## YOUR OBJECTIVE
Return every line of the material that contains the string "screenshot".

[begin GIVEN RECORDS]

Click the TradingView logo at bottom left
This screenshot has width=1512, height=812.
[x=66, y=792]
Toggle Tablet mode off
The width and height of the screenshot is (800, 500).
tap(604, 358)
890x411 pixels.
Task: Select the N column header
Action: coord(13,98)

[end GIVEN RECORDS]

## THE RESULT
This screenshot has width=1512, height=812.
The width and height of the screenshot is (800, 500).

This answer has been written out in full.